Elden Ring, au Panthéon du jeu vidéo
La sortie d’un nouveau jeu développé chez FromSoftware est toujours un grand moment pour votre dévoué testeur. Non pas que l’on attende à chaque fois un nouveau hit, même si c’est le cas, mais plutôt que l’on se pince pour réaliser la situation. Le studio est certes sur toutes les lèvres depuis 2009, et la version PlayStation 3 de Demon’s Souls. Une bombe, à l’époque massacrée par la critique mais adulée par une niche de joueurs ayant perçu un game design riche au possible. Et ils avaient raison, puisque celui-ci n’a fait que s’étoffer au fil des softs suivants, dont un Bloodborne que l’on considère comme l’un des meilleurs titres de l’Histoire du jeu vidéo. C’est aujourd’hui une évidence, mais FromSoftware n’a pas toujours été un grand nom. Qui se rappelle de Kuon, ou du récemment remasterisé Metal Wolf Chaos ? Pire, même les bons softs qu’étaient Otogi ou Enchanted Arms restaient boudés par les différents testeurs, alors même que nous étions une marge de fadas à crier notre amour pour ces développeurs. Et ce n’est pas avec l’excellent Elden Ring que l’on changera d’avis.

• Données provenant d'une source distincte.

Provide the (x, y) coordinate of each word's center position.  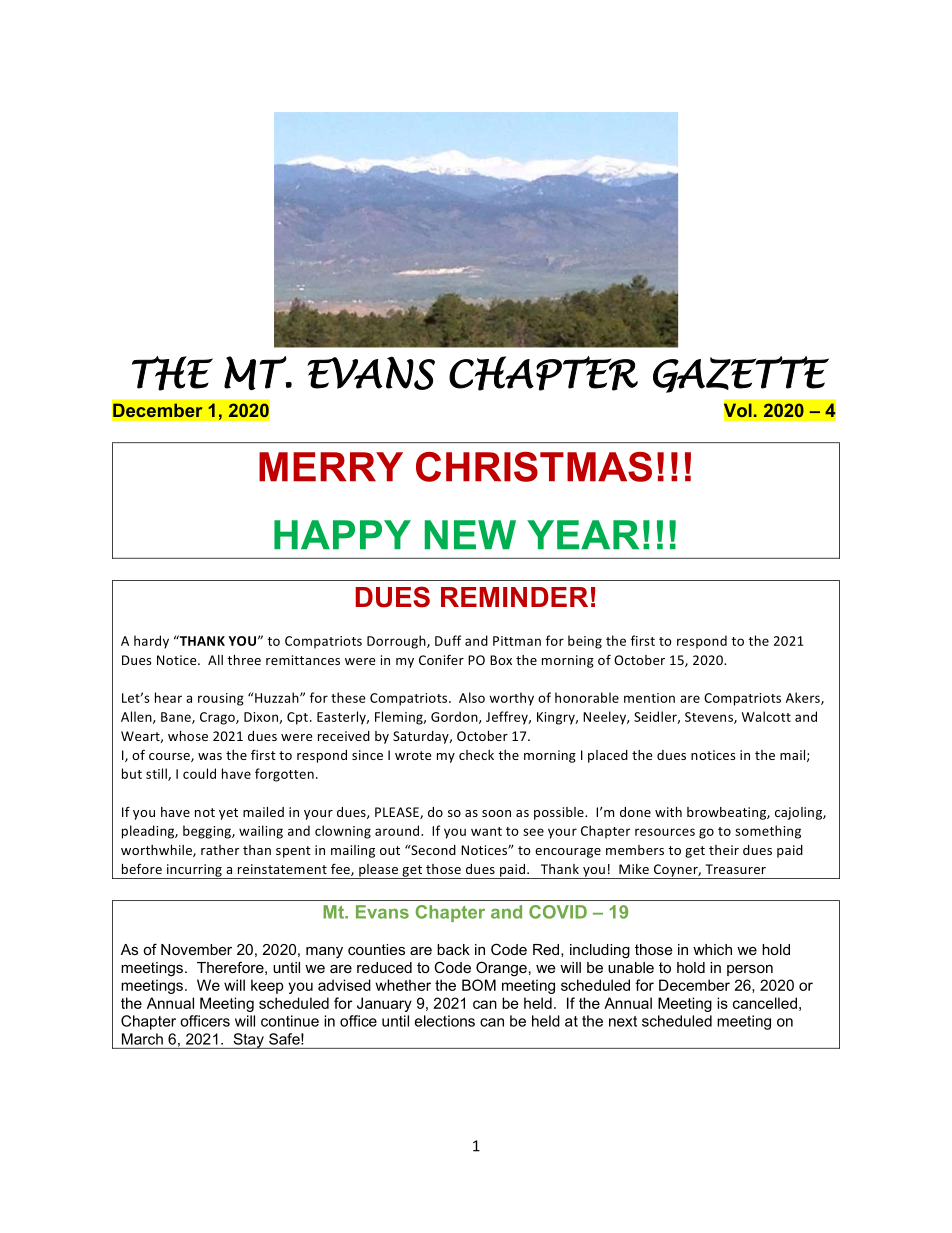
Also (472, 697)
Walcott (766, 716)
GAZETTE (741, 374)
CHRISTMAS (534, 467)
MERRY (331, 466)
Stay (248, 1041)
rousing (221, 699)
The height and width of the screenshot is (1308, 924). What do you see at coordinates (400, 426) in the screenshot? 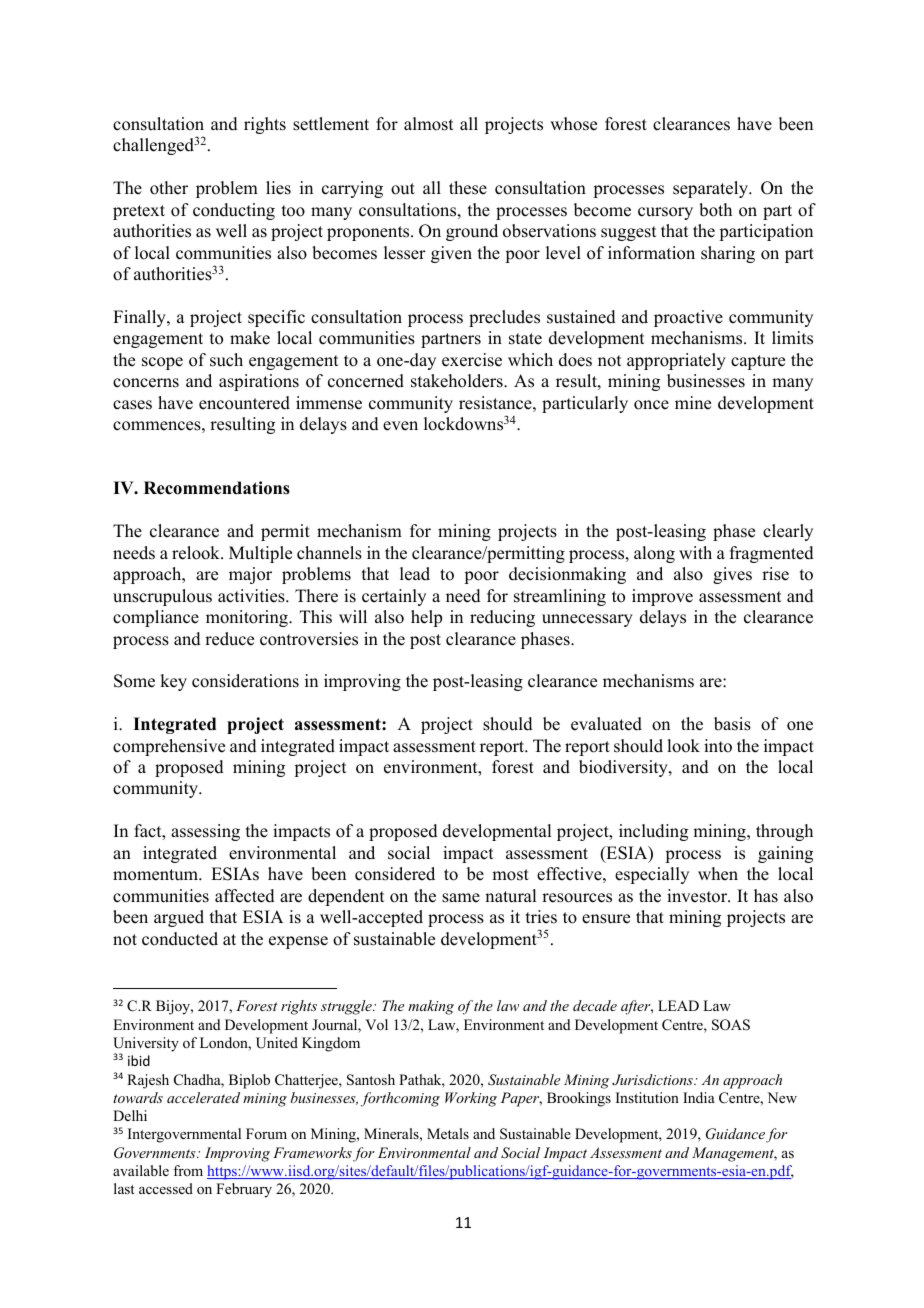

Oui bon, on a vendu la mèche un peu tôt dans cet article : on est amoureux d’Elden Ring. Pas de suspens, pas de blabla interminable : après plus de cent heures de jeu c’est un véritable coup de cœur que l’on va vous décrire. Notre test débarque un peu en retard, mais c’est pour une bonne raison : le titre a phagocyté notre temps libre, au point de détruire un emploi du temps pourtant très chargé en mars. Seulement, le probable GOTY méritait bien de ne laisser que quelques miettes à d’autres sorties beaucoup moins réjouissantes. On fait clairement face à une révolution, car FromSoftware (appuyé par Bandai Namco) a décidé de passer à autre chose. Avec ce soft, l’on dit au revoir au game design de Dark Souls pour embrasser celui des mondes ouverts, mais toujours avec le challenge comme mot d’ordre. Beaucoup ont parlé d’un The Legend of Zelda : Breath of the Wild rencontrant un Sekiro. Dans les faits, c’est sans doute exagéré tant le level design n’est pas encore au niveau du bijou de Nintendo, mais il y a tout de même de ça.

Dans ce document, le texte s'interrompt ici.